- Task to complete -
Consider each line of the material below and note whether it holds "Given". State how many do, and nothing else.

:::::

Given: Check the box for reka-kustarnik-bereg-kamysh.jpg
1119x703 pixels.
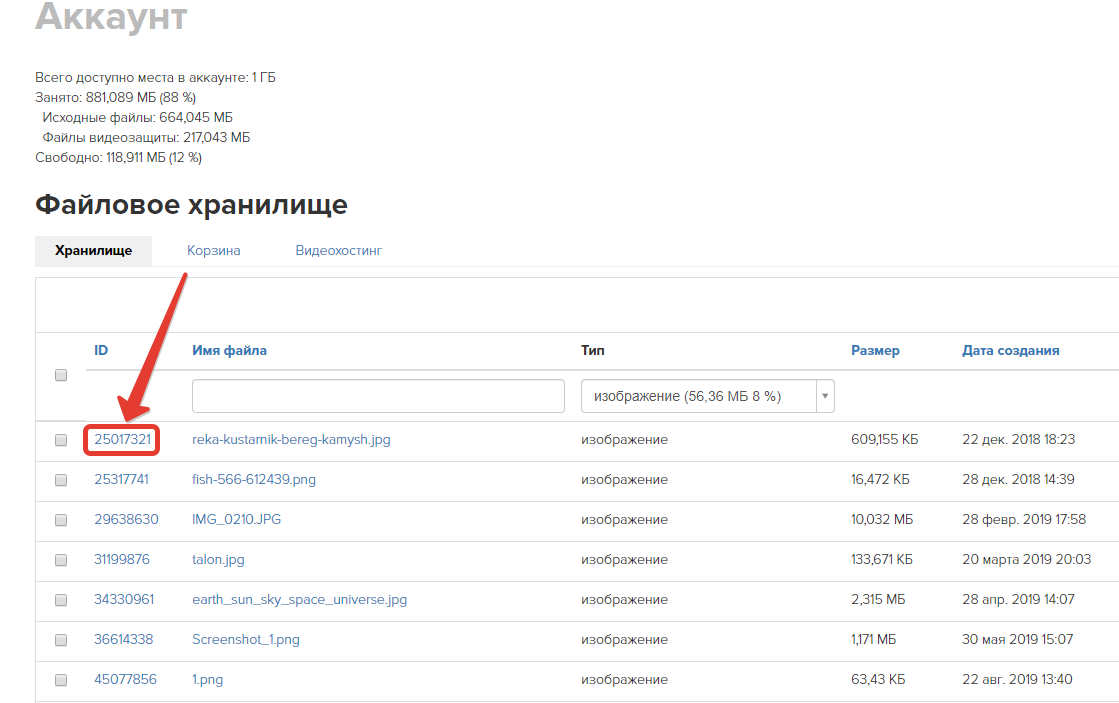Looking at the screenshot, I should coord(61,440).
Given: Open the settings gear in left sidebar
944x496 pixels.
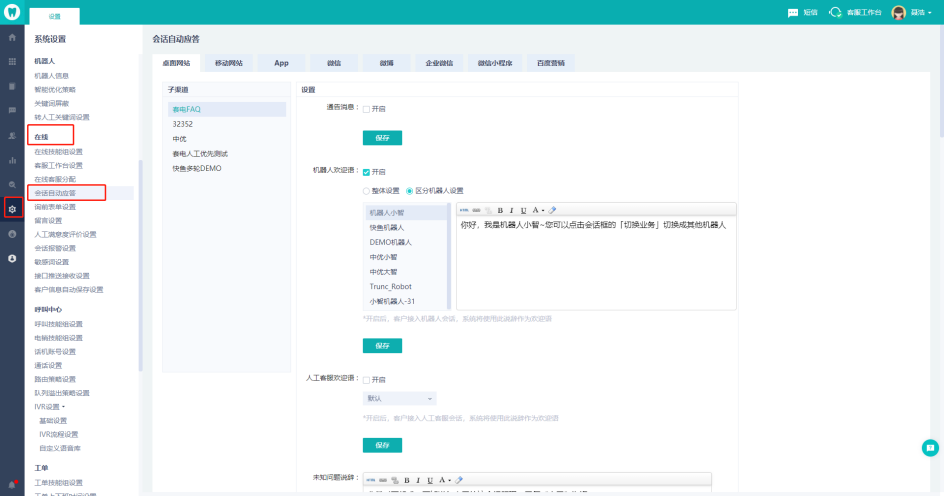Looking at the screenshot, I should point(12,208).
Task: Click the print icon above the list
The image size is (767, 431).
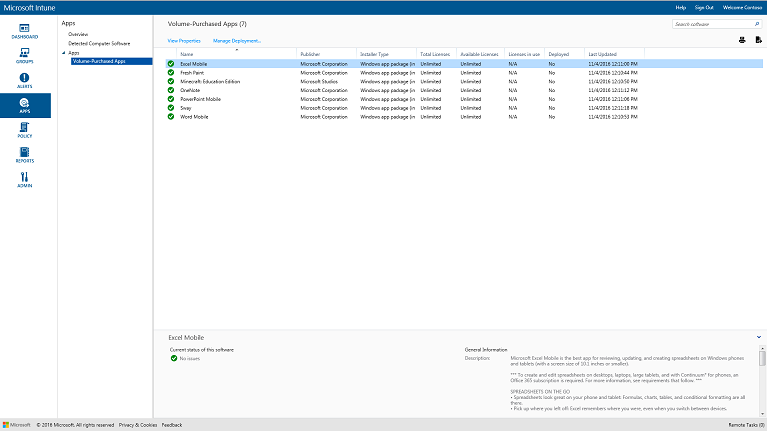Action: [x=742, y=40]
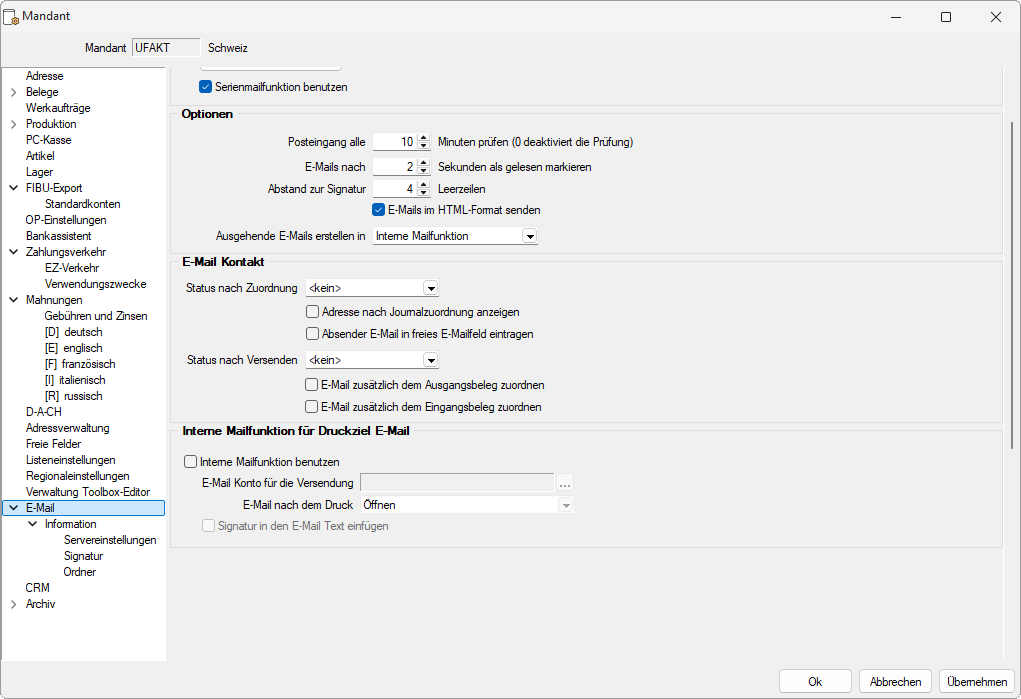1021x699 pixels.
Task: Click the Übernehmen button
Action: point(976,681)
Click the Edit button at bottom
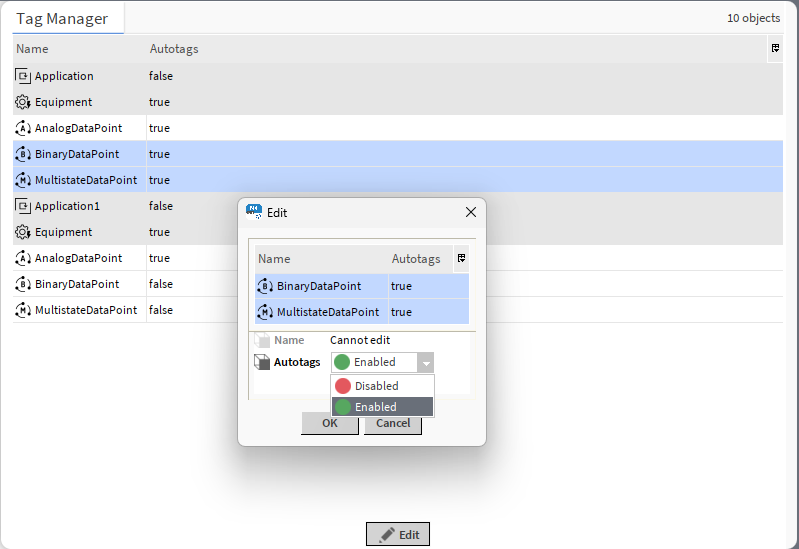 [398, 535]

:::::

- The completed task -
2